#### What is needed
All lines below starting at the one that holds "Task: Expand the" and ending at the one that holds "Select the Totoro artwork thumbnail" should be printed exactly, ends included. Pictures should not be printed, nor anything else.

#### Listed records

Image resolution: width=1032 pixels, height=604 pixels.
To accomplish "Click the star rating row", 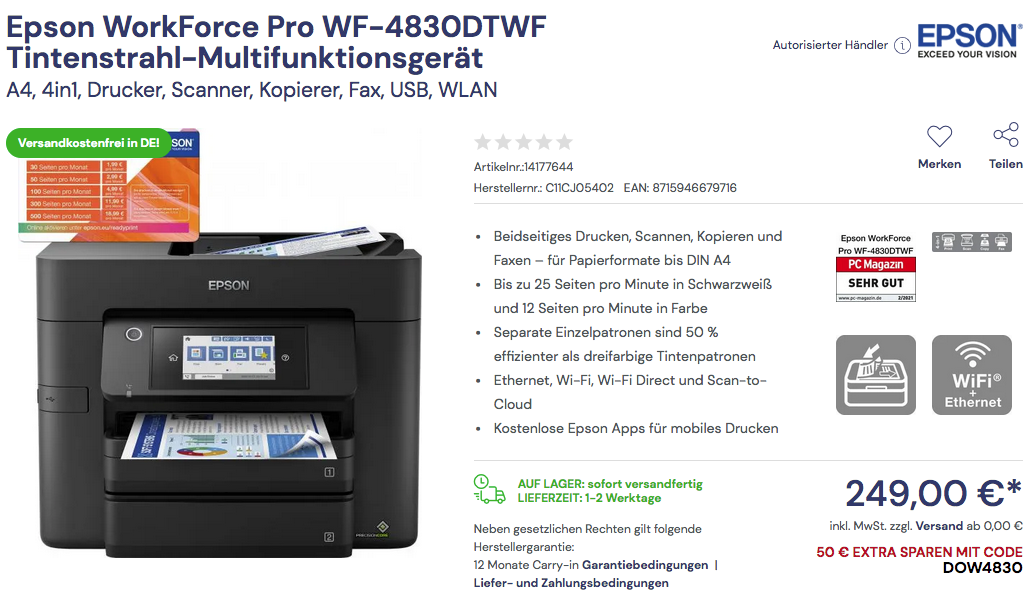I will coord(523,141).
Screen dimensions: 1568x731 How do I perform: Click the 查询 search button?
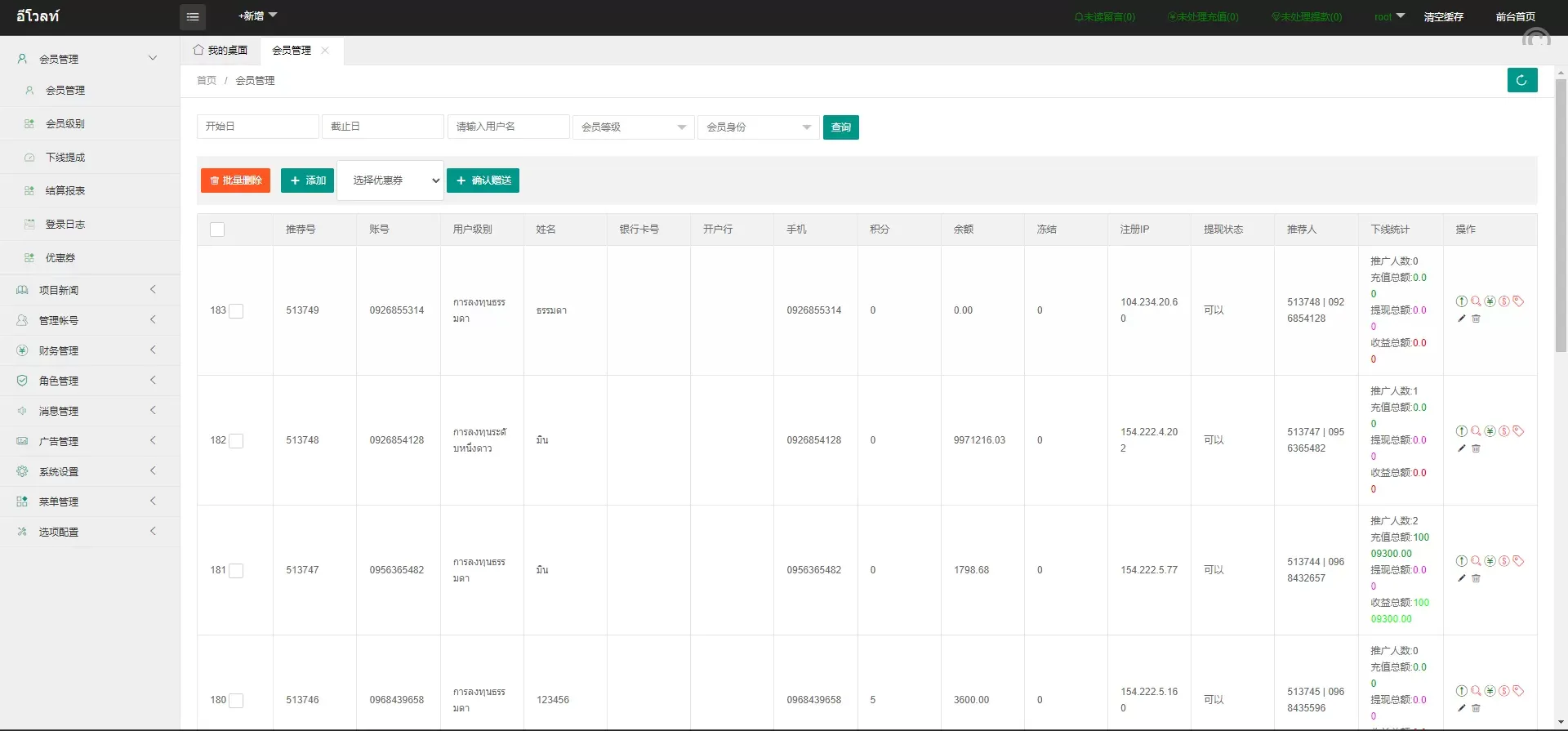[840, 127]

==

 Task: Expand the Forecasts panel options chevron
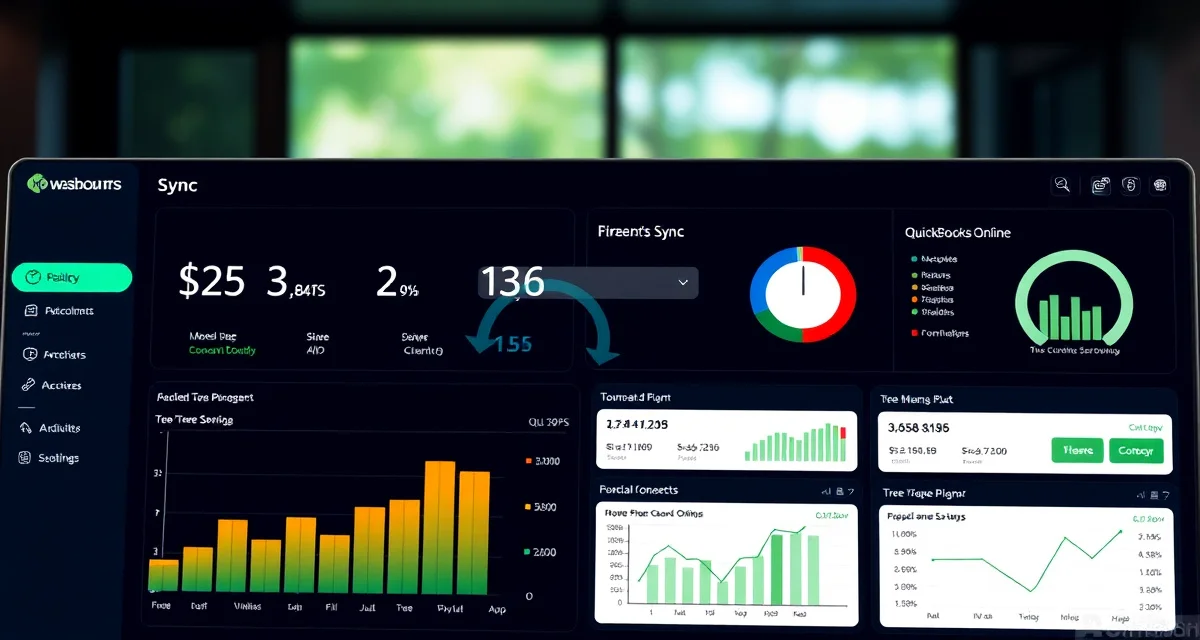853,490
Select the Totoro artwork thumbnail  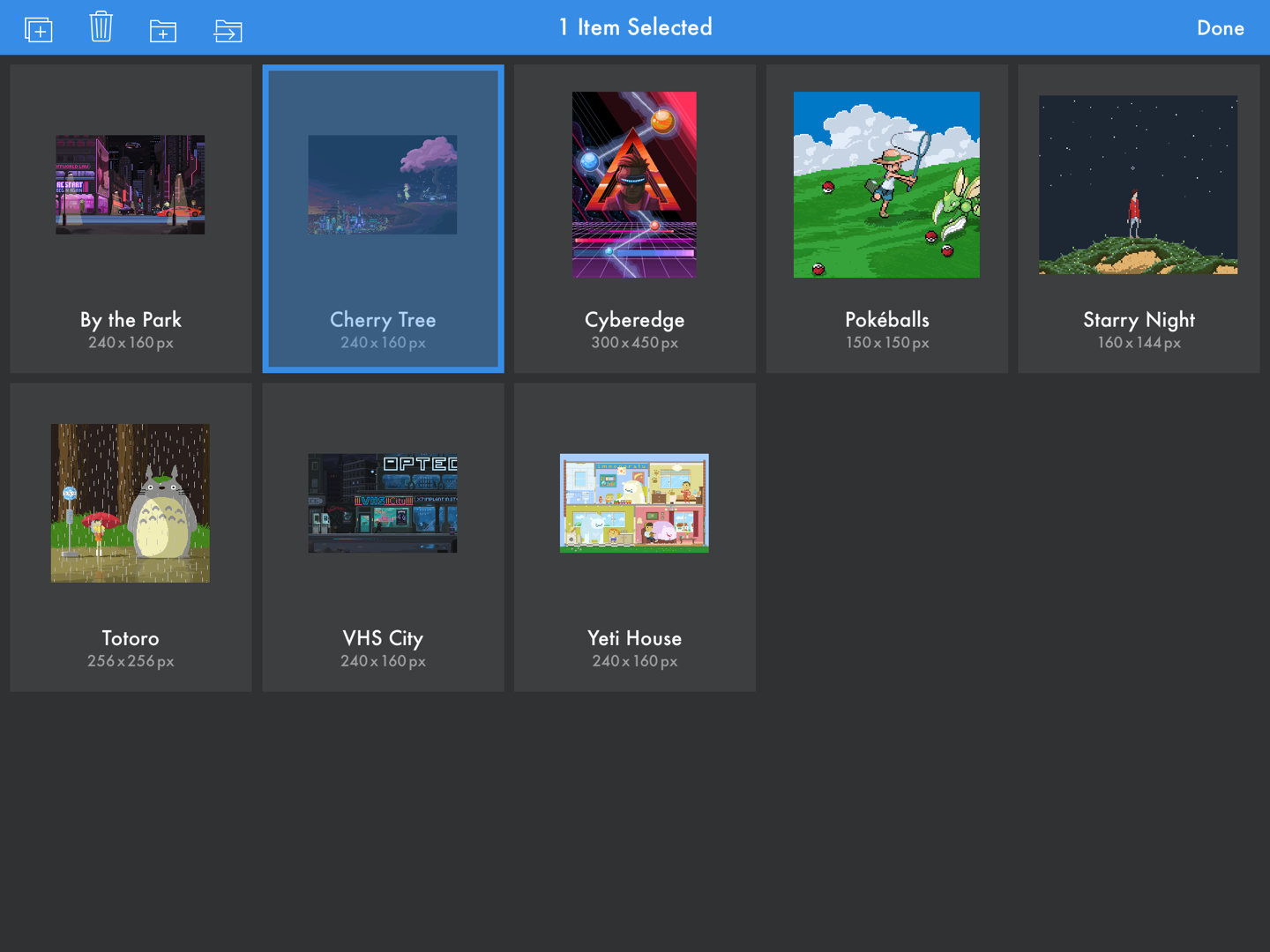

#### Answer to this exercise
 Task: Expand the Forecasts panel options chevron
853,490
Select the Totoro artwork thumbnail  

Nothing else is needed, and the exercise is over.